_Task details_:
Count the lines in the listing below that contain the string "width", treating uppercase and lowercase letters as distinct. Reply with the number alone.

_Data lines_:
╭──
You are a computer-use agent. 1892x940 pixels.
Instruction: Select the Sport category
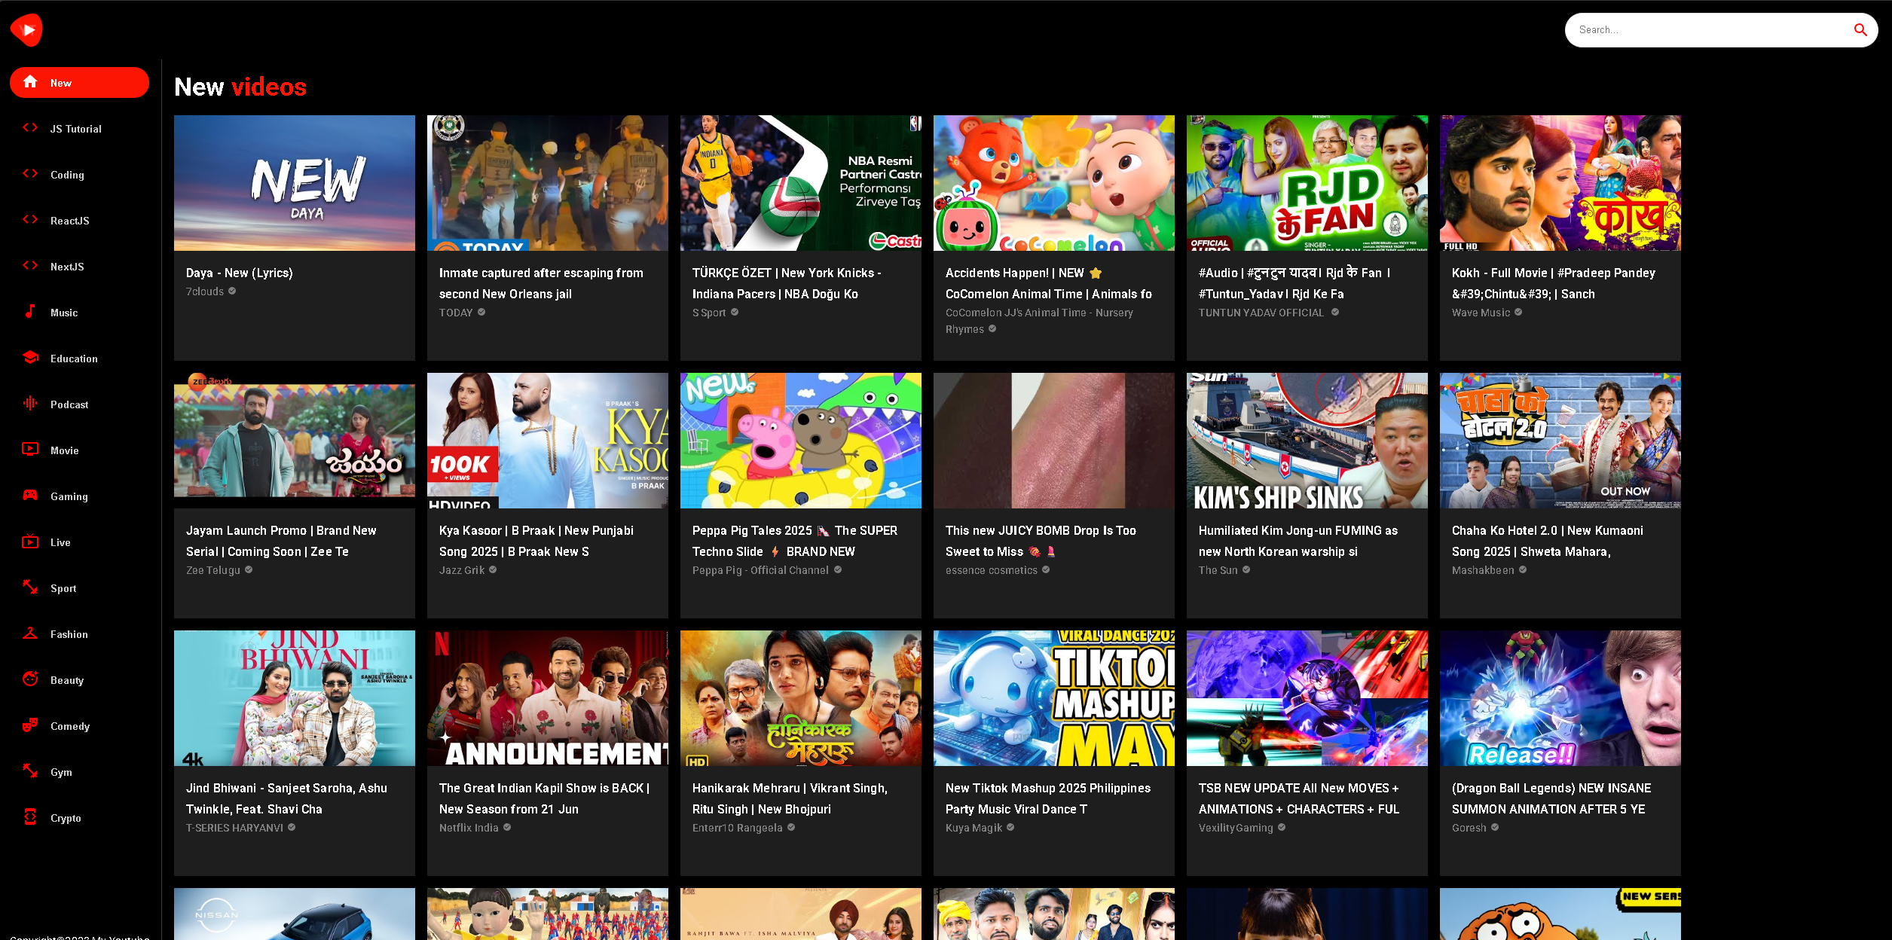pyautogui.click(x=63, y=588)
╰──
╭──
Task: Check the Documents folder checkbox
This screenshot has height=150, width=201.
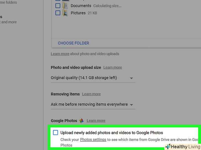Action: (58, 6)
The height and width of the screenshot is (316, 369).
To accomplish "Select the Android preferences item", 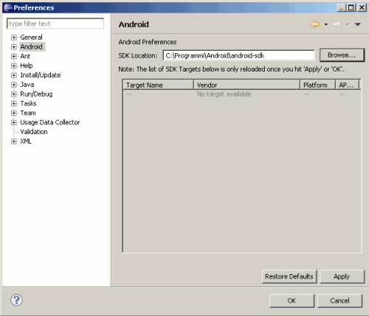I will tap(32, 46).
╰──
_Result for this exercise_:
2